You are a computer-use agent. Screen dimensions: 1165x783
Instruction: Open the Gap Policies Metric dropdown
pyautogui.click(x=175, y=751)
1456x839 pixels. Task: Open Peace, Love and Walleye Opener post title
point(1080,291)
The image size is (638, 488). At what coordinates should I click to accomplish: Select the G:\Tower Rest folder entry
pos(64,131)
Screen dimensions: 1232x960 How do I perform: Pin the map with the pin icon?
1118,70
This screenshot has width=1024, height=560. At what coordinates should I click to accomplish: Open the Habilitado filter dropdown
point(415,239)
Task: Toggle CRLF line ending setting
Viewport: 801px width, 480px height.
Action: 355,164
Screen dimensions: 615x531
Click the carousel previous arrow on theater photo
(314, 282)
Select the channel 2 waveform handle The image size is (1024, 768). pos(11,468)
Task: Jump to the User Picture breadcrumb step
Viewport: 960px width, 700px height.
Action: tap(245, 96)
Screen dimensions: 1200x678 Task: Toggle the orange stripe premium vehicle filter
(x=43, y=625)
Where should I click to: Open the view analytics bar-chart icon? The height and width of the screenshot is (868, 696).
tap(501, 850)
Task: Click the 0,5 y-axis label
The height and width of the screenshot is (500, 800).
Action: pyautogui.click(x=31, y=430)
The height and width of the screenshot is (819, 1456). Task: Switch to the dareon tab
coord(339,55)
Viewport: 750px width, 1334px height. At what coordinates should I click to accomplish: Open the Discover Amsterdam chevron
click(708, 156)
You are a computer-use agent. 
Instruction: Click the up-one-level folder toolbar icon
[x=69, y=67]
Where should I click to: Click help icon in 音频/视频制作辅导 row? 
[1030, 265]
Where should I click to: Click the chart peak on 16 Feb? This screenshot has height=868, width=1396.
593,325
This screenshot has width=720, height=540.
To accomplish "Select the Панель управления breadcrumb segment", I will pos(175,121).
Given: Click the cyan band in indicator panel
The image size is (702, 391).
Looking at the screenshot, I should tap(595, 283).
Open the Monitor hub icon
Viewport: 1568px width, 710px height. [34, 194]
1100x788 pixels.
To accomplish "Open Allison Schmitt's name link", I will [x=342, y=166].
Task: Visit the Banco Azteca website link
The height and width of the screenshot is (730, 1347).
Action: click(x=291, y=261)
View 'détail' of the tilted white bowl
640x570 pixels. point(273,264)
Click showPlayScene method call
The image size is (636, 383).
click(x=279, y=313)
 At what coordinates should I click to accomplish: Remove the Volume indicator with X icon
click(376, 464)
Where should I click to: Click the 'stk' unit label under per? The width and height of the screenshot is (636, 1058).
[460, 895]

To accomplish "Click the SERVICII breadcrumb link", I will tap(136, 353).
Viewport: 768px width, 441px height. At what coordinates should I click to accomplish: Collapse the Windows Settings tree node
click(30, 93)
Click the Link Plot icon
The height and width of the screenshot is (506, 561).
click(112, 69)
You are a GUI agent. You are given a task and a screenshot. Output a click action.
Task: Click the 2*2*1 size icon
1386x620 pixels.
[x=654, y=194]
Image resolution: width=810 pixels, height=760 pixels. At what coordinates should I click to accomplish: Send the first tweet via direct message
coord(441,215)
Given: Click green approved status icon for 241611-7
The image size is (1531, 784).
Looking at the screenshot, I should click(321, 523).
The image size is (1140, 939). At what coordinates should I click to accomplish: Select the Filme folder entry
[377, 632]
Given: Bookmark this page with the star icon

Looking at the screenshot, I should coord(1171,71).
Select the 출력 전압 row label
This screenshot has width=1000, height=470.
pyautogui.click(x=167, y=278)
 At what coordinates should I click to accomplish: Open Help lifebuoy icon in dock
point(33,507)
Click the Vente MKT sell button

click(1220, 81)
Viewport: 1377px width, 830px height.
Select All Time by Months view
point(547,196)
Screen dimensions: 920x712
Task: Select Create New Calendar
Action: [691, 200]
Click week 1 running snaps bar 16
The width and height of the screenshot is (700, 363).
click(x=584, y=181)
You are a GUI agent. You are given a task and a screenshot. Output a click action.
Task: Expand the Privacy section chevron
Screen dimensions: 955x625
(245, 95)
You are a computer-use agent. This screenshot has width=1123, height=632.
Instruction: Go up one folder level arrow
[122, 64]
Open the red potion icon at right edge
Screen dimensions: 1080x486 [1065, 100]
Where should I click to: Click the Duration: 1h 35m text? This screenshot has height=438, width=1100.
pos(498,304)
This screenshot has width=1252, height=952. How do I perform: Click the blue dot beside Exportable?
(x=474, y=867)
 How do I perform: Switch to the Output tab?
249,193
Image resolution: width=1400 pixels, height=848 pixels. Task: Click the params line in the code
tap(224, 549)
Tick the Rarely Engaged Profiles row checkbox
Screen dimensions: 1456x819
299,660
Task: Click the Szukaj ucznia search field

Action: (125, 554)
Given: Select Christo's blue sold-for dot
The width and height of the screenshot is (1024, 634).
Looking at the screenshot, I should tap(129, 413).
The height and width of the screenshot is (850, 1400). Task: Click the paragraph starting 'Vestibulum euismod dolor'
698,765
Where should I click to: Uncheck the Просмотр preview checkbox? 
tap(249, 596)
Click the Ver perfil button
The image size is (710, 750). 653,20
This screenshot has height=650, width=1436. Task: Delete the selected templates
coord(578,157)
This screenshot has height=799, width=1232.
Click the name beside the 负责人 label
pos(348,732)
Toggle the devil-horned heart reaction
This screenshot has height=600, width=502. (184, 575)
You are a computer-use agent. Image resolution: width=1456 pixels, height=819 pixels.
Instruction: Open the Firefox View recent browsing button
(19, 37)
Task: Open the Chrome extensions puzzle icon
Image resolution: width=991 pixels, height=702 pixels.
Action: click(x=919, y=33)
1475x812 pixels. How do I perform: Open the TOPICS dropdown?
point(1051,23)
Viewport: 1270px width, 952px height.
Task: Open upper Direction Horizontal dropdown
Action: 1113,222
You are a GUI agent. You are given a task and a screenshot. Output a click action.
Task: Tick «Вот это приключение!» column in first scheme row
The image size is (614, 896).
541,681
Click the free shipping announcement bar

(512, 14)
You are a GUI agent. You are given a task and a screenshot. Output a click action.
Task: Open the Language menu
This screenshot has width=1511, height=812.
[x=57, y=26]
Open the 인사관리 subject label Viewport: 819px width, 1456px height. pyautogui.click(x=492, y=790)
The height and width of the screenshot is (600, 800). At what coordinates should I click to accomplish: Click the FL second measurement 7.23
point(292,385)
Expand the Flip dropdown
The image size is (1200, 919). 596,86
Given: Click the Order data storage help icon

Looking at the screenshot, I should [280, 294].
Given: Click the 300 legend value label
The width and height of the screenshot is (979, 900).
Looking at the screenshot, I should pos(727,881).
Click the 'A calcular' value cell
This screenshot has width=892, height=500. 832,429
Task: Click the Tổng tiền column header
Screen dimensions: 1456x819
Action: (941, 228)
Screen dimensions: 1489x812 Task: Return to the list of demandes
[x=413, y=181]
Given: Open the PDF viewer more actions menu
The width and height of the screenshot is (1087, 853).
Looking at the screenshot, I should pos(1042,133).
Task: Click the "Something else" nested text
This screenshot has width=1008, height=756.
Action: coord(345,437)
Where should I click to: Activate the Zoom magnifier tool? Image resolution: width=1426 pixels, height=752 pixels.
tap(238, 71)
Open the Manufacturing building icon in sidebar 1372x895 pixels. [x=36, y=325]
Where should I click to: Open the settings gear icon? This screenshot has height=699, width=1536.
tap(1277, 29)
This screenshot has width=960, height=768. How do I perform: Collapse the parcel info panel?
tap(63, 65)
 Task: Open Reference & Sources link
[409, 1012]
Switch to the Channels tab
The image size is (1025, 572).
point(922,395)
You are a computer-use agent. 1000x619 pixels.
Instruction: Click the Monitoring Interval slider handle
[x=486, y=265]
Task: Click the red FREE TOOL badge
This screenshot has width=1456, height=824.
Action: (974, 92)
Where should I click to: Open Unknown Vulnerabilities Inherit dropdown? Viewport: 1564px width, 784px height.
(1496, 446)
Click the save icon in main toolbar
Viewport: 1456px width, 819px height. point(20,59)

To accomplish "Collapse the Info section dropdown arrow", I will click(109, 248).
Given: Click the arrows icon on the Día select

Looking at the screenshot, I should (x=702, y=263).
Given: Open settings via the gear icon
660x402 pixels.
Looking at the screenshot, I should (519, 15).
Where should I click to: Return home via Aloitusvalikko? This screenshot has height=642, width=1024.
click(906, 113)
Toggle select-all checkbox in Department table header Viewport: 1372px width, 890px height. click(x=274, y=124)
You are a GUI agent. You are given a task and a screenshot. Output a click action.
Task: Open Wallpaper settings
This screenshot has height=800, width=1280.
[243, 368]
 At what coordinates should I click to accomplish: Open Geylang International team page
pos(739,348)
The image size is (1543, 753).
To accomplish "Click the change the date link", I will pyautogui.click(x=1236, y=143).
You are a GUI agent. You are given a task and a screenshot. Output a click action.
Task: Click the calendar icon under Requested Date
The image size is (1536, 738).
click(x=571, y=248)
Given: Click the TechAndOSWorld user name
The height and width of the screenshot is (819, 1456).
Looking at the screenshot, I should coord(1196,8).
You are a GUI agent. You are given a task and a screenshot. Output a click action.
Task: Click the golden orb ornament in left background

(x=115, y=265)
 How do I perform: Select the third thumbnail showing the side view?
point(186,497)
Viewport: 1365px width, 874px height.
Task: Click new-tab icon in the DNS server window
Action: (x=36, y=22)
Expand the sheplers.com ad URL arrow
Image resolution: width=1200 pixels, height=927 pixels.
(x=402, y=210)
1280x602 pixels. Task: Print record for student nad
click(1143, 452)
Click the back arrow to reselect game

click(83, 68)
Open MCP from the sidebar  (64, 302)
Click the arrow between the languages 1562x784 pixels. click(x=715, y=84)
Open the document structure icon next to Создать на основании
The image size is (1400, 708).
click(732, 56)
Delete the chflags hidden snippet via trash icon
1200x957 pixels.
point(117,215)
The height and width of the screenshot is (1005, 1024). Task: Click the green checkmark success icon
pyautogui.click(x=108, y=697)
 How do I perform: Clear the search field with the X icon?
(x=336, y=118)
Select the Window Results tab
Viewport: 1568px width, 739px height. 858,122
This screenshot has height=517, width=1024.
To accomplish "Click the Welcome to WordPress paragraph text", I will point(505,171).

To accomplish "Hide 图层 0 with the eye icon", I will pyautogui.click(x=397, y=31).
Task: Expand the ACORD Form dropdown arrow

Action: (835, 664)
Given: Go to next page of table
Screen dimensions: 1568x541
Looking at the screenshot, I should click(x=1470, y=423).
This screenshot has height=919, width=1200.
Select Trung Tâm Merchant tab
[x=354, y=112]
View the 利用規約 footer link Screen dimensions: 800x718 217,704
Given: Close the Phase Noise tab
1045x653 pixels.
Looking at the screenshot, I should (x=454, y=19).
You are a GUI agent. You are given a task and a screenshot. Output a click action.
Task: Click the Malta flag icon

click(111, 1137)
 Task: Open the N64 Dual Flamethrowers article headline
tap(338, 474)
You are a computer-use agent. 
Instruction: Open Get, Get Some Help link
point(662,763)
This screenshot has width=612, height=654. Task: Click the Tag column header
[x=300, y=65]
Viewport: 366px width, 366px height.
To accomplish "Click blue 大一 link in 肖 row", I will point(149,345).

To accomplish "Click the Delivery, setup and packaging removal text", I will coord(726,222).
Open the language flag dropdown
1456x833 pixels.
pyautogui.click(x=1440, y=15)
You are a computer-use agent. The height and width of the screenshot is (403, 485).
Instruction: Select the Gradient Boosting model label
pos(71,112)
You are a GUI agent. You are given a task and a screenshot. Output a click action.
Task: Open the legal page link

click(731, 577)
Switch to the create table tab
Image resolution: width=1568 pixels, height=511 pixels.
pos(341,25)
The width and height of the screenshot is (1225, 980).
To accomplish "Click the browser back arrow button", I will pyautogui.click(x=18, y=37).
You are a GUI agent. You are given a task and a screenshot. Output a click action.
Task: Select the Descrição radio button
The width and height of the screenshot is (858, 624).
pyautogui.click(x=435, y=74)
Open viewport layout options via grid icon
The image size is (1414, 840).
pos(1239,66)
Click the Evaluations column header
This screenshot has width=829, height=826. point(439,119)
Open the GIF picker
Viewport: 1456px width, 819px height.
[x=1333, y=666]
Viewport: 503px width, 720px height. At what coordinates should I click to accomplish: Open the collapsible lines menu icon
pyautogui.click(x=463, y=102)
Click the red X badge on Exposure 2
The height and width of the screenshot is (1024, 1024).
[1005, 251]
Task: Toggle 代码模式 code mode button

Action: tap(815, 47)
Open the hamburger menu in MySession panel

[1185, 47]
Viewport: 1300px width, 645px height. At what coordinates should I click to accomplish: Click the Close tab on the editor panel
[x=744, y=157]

= = = = = = =

## WORK INSTRUCTIONS
Give back the rows from the line containing "Task: Jump to" down to the line containing "[1030, 265]", with "Viewport" replaced by "Window" and nothing else changed. Return only those lines.

## RESPONSE FOR THIS EXERCISE
Task: Jump to the User Picture breadcrumb step
Window: 960px width, 700px height.
Action: tap(245, 96)
Screen dimensions: 1200x678 Task: Toggle the orange stripe premium vehicle filter
(x=43, y=625)
Where should I click to: Open the view analytics bar-chart icon? The height and width of the screenshot is (868, 696).
tap(501, 850)
Task: Click the 0,5 y-axis label
The height and width of the screenshot is (500, 800).
Action: pyautogui.click(x=31, y=430)
The height and width of the screenshot is (819, 1456). Task: Switch to the dareon tab
coord(339,55)
Window: 750px width, 1334px height. At what coordinates should I click to accomplish: Open the Discover Amsterdam chevron
click(708, 156)
You are a computer-use agent. 
Instruction: Click the up-one-level folder toolbar icon
[x=69, y=67]
Where should I click to: Click help icon in 音频/视频制作辅导 row? 
[1030, 265]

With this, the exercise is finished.